_Task objective_
Format every line of the listing below as a JSON list of strings, one string per line, omitting blank lines and leaving out the pictures.
## START
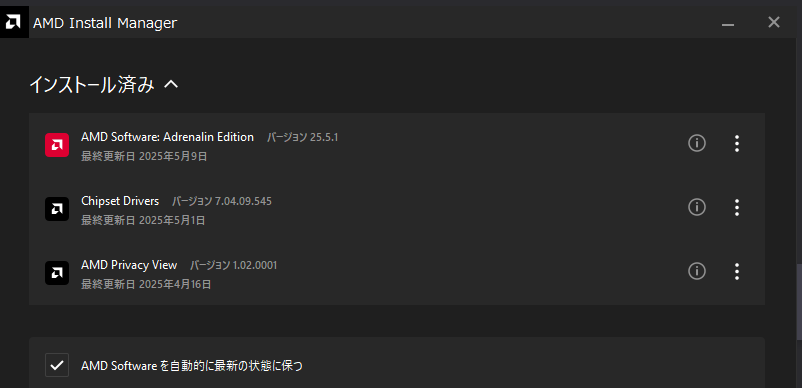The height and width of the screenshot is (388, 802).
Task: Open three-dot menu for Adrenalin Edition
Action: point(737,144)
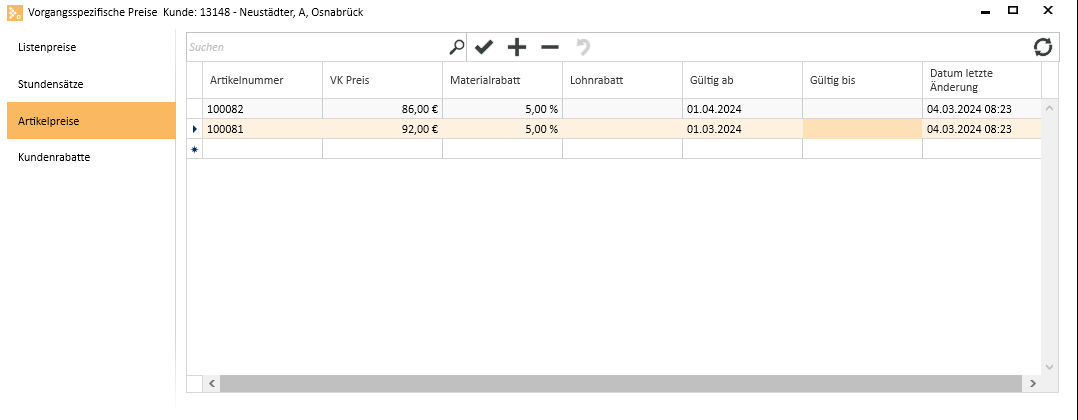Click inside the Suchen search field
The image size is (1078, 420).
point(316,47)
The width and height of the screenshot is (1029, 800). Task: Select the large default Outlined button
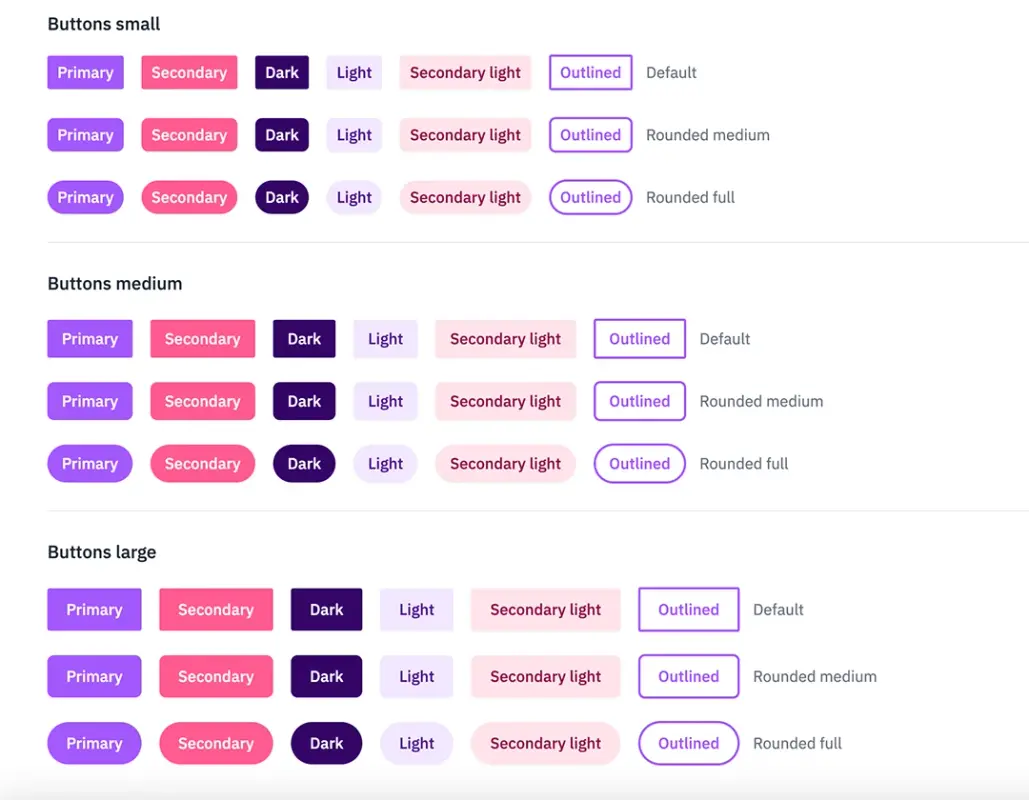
## END
_Written response_
[
  "The height and width of the screenshot is (388, 802).",
  "Task: Open three-dot menu for Adrenalin Edition",
  "Action: point(737,144)",
  "Click inside the Suchen search field",
  "The image size is (1078, 420).",
  "point(316,47)",
  "The width and height of the screenshot is (1029, 800). Task: Select the large default Outlined button"
]